ライブラリの安全性を確認せずに開発に使用すると、ソフトウェアだけでなく関連企業全体に影響が出ることがあるため、導入しても問題ないかしっかり確認することが大切です。
サービスサプライチェーン攻撃
サービスサプライチェーン攻撃とは、インターネット上で様々なITリソースを提供する事業者を侵害し、サービスを利用する企業のシステムを攻撃する手法です。クラウドサービスを提供する事業者や、ITインフラの運用保守を代行するMSP(マネージドサービスプロバイダ)事業者などが攻撃の対象となります。
サービスサプライチェーン攻撃では、マルウェアやランサムウェアなどのウイルス攻撃が多く見られます。サービス事業者は企業の機密情報を保管したり、ネットワーク管理を代行したりしているため、サービス事業者を通してサービスを利用する企業のシステムにまでウイルス感染が広がるリスクがあります。

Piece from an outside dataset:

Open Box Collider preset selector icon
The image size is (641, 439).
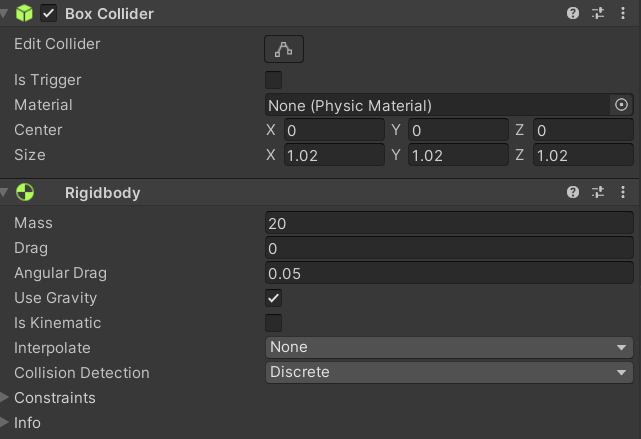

また、サービス事業者を経由して企業に不正アクセスし、情報を盗みとるケースもあります。
ビジネスサプライチェーン攻撃
ビジネスサプライチェーン攻撃とは、標的の大企業とつながりがある子会社や取引先のシステムに侵入し、業務上のやりとりを通じて標的を攻撃する手法です。
攻撃者は、標的の大企業に関連する中小企業を調べ上げ、セキュリティ対策が不十分な企業を見つけてサイバー攻撃を仕掛けます。攻撃によってメールアドレスを盗み出し、ランサムウェアを仕込んだメールを標的の大企業へ送信して金銭を要求するのが主な目的です。
また、セキュリティ対策が手薄な企業を踏み台にし、標的の大企業へ不正アクセスするケースもあります。攻撃者は直接大企業がもつ情報を盗んだり、サーバを乗っ取ったりします。
サプライチェーン攻撃の特徴
サプライチェーン攻撃は、攻撃を受けた企業だけでなくつながりがある企業にまで影響が及ぶ攻撃手法です。ここではサプライチェーン攻撃のターゲットと、具体的な影響について解説します。
ターゲットは中小企業
サプライチェーン攻撃の真の攻撃対象は大企業ですが、直接的に狙われるのはセキュリティ対策が行き届いていない中小企業です。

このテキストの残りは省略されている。